▶ Directions:
Reproduce every one of the following items word for word, with no changes.

▶ Dataset:
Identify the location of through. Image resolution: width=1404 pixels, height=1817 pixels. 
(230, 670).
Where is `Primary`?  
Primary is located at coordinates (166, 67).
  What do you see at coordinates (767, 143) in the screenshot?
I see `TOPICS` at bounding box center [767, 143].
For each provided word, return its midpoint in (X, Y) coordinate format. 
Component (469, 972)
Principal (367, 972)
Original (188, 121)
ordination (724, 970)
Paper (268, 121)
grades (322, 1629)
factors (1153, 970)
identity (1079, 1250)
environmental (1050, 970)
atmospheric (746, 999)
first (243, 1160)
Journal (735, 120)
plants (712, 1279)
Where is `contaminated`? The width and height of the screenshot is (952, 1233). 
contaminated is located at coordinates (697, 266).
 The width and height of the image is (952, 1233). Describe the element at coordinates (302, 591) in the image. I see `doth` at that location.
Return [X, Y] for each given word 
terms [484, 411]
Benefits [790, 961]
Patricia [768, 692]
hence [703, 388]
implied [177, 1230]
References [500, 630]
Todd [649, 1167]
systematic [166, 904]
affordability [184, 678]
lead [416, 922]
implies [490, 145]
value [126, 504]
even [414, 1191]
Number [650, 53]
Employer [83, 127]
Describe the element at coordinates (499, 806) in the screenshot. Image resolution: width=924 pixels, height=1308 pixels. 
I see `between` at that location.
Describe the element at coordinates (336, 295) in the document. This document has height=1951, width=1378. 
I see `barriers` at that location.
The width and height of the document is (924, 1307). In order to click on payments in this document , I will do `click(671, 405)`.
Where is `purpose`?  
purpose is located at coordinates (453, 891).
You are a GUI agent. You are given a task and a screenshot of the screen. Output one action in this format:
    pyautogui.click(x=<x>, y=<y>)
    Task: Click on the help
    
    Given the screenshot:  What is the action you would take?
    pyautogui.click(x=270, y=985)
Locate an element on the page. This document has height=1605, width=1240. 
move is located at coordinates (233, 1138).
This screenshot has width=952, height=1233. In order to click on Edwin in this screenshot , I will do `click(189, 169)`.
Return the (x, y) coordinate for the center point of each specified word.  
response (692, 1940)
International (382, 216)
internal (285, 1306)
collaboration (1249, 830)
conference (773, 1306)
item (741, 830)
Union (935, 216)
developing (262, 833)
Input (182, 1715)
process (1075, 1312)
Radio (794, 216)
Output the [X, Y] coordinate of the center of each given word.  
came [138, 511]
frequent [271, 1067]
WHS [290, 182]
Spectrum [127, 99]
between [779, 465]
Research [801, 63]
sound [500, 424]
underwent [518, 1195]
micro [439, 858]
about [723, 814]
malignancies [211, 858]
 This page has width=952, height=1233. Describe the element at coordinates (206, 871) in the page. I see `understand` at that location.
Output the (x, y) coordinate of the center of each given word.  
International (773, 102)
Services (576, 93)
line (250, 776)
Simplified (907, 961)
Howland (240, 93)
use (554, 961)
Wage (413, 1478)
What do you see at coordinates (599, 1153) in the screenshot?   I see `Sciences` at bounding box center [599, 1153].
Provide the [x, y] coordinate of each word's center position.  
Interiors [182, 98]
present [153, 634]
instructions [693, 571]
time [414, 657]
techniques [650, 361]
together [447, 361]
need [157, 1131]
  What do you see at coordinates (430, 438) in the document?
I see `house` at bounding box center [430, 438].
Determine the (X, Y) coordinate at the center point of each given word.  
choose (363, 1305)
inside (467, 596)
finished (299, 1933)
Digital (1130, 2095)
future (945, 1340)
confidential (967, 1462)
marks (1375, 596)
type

▶ Solved exercise:
Identify the location of through. Image resolution: width=1404 pixels, height=1817 pixels. 
(230, 670).
Where is `Primary`?  
Primary is located at coordinates (166, 67).
  What do you see at coordinates (767, 143) in the screenshot?
I see `TOPICS` at bounding box center [767, 143].
For each provided word, return its midpoint in (X, Y) coordinate format. 
Component (469, 972)
Principal (367, 972)
Original (188, 121)
ordination (724, 970)
Paper (268, 121)
grades (322, 1629)
factors (1153, 970)
identity (1079, 1250)
environmental (1050, 970)
atmospheric (746, 999)
first (243, 1160)
Journal (735, 120)
plants (712, 1279)
Where is `contaminated`? The width and height of the screenshot is (952, 1233). 
contaminated is located at coordinates (697, 266).
 The width and height of the image is (952, 1233). Describe the element at coordinates (302, 591) in the image. I see `doth` at that location.
Return [X, Y] for each given word 
terms [484, 411]
Benefits [790, 961]
Patricia [768, 692]
hence [703, 388]
implied [177, 1230]
References [500, 630]
Todd [649, 1167]
systematic [166, 904]
affordability [184, 678]
lead [416, 922]
implies [490, 145]
value [126, 504]
even [414, 1191]
Number [650, 53]
Employer [83, 127]
Describe the element at coordinates (499, 806) in the screenshot. Image resolution: width=924 pixels, height=1308 pixels. 
I see `between` at that location.
Describe the element at coordinates (336, 295) in the document. This document has height=1951, width=1378. 
I see `barriers` at that location.
The width and height of the document is (924, 1307). In order to click on payments in this document , I will do `click(671, 405)`.
Where is `purpose`?  
purpose is located at coordinates (453, 891).
You are a GUI agent. You are given a task and a screenshot of the screen. Output one action in this format:
    pyautogui.click(x=<x>, y=<y>)
    Task: Click on the help
    
    Given the screenshot:  What is the action you would take?
    pyautogui.click(x=270, y=985)
Locate an element on the page. This document has height=1605, width=1240. 
move is located at coordinates (233, 1138).
This screenshot has width=952, height=1233. In order to click on Edwin in this screenshot , I will do `click(189, 169)`.
Return the (x, y) coordinate for the center point of each specified word.  
response (692, 1940)
International (382, 216)
internal (285, 1306)
collaboration (1249, 830)
conference (773, 1306)
item (741, 830)
Union (935, 216)
developing (262, 833)
Input (182, 1715)
process (1075, 1312)
Radio (794, 216)
Output the [X, Y] coordinate of the center of each given word.  
came [138, 511]
frequent [271, 1067]
WHS [290, 182]
Spectrum [127, 99]
between [779, 465]
Research [801, 63]
sound [500, 424]
underwent [518, 1195]
micro [439, 858]
about [723, 814]
malignancies [211, 858]
 This page has width=952, height=1233. Describe the element at coordinates (206, 871) in the page. I see `understand` at that location.
Output the (x, y) coordinate of the center of each given word.  
International (773, 102)
Services (576, 93)
line (250, 776)
Simplified (907, 961)
Howland (240, 93)
use (554, 961)
Wage (413, 1478)
What do you see at coordinates (599, 1153) in the screenshot?   I see `Sciences` at bounding box center [599, 1153].
Provide the [x, y] coordinate of each word's center position.  
Interiors [182, 98]
present [153, 634]
instructions [693, 571]
time [414, 657]
techniques [650, 361]
together [447, 361]
need [157, 1131]
  What do you see at coordinates (430, 438) in the document?
I see `house` at bounding box center [430, 438].
Determine the (X, Y) coordinate at the center point of each given word.  
choose (363, 1305)
inside (467, 596)
finished (299, 1933)
Digital (1130, 2095)
future (945, 1340)
confidential (967, 1462)
marks (1375, 596)
type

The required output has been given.